Encore un twist au Royaume-uni
Boris Johnson a été contraint samedi d’envoyer à Bruxelles une lettre demandant le report du divorce avec L’UE
On pensait avoir tout vu sur le Brexit, mais les Britanniques arrivent encore à nous surpendre. Samedi, leur Parlement, réuni en session exceptionnelle, devait voter pour autoriser – ou non – l’accord obtenu à l’arraché jeudi entre l’union européenne et le Royaume-uni. Un accord qui avait le mérite de régler la question de la frontière entre les deux Irlandes. Boris Johnson, le chef du gouvernement britannique, a commencé fort la journée en indiquant qu’il était temps d’avancer, qu’un report du Brexit serait coûteux et désastreux et qu’il fallait à nouveau «unir» la nation en tranchant sur ce sujet qui divise le pays depuis trois ans. C’était sans compter le député conservateur Oliver Letwin.

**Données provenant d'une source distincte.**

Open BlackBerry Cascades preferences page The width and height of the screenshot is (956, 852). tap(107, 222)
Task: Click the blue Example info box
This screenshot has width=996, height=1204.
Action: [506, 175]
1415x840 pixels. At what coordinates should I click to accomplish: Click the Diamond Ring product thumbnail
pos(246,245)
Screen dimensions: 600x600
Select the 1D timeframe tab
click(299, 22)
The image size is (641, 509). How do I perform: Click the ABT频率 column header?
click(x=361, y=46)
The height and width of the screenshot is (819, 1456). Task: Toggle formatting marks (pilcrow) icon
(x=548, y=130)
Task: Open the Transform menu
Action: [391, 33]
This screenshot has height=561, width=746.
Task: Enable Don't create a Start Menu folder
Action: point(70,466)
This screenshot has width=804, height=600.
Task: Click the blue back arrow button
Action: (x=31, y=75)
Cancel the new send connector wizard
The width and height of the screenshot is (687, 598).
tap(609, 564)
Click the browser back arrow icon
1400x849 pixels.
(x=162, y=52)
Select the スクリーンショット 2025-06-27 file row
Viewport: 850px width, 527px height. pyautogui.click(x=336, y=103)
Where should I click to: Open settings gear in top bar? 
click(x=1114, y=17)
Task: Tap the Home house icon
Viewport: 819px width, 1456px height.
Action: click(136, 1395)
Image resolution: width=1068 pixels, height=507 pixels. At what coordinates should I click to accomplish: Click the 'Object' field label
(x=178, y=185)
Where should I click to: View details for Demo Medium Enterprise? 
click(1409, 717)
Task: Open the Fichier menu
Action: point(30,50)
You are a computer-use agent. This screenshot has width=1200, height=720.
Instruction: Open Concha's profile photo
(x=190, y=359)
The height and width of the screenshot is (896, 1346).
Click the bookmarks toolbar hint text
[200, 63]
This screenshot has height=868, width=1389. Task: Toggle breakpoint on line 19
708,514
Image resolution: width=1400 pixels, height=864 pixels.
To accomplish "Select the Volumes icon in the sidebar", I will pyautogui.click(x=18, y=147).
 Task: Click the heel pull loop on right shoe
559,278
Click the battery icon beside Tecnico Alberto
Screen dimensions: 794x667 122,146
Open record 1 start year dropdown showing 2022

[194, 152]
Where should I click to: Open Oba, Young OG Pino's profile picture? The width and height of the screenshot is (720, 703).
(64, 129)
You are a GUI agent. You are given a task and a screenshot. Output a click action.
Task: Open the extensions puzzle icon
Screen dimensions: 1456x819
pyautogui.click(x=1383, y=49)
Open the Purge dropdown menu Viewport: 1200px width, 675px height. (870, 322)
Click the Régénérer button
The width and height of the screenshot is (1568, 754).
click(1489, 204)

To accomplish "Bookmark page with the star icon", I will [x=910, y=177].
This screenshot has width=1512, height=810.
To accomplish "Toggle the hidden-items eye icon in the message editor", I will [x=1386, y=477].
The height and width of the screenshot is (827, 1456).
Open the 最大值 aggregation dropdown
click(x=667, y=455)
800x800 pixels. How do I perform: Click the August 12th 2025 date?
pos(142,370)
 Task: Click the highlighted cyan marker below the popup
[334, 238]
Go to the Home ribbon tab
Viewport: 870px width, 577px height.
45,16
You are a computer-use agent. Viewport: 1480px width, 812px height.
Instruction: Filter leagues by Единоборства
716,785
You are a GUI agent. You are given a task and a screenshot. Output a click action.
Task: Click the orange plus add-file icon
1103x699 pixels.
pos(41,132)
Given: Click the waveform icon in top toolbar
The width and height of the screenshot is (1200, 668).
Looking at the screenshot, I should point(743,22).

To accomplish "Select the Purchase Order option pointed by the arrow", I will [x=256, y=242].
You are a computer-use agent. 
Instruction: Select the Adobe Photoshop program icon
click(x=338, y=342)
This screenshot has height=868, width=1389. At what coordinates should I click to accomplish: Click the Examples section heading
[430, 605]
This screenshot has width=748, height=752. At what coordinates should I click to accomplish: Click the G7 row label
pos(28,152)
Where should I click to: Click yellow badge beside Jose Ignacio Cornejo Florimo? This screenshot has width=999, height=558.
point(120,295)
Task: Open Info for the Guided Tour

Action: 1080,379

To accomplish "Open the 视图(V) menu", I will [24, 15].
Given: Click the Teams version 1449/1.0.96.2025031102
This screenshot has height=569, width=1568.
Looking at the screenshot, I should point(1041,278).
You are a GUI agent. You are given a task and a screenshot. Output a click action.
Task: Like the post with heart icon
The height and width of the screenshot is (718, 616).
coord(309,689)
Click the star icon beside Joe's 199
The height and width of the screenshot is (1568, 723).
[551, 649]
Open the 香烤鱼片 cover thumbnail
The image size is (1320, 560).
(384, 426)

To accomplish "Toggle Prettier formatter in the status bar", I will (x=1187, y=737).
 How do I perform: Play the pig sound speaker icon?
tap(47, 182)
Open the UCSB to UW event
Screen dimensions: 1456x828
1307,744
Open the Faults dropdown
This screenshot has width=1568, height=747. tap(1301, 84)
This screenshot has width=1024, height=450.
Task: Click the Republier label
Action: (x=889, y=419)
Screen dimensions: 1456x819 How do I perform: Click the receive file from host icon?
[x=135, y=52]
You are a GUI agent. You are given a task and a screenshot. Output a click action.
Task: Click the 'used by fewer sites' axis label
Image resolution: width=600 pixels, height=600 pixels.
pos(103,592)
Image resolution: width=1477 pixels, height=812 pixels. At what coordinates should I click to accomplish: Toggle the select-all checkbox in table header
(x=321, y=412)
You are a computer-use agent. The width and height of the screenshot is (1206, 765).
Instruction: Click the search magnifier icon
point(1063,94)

Ce dernier a déposé un amendement proposant qu’aucun vote ne puisse avoir lieu tant que toutes les législations inscrivant le Brexit dans la loi primaire britannique n’avaient pas été adoptées. Or, ce processus n’est prévu que pour cette semaine.
Amendement surprise
Le député a justifié son amendement par deux raisons. Premièrement, les pro-accords ont peur que même en cas de vote favorable du Parlement, les lois ne soient pas adoptées à temps, aboutissant à un «no deal» par défaut le 31 octobre – scénario redouté des milieux économiques et faisant craindre des perturbations aux frontières, des pénuries de produits alimentaires et médicaments ainsi qu’une poussée des prix, voire une récession. Deuxièmement, son amendement offre une vision moins binaire des choses : «Le Premier ministre a une stratégie, il veut pouvoir dire aux hésitants que c’est son accord ou pas d’accord (…). Je ne pense pas qu’il soit responsable de mettre ainsi la nation en danger en formulant une telle menace», a-t-il insisté. Des arguments qui ont, semble-t-il, convaincu les députés, puisque l’amendement a été voté avec 322 voix pour et 306 contre, plongeant l’avenir du Royaume-uni encore plus dans le flou.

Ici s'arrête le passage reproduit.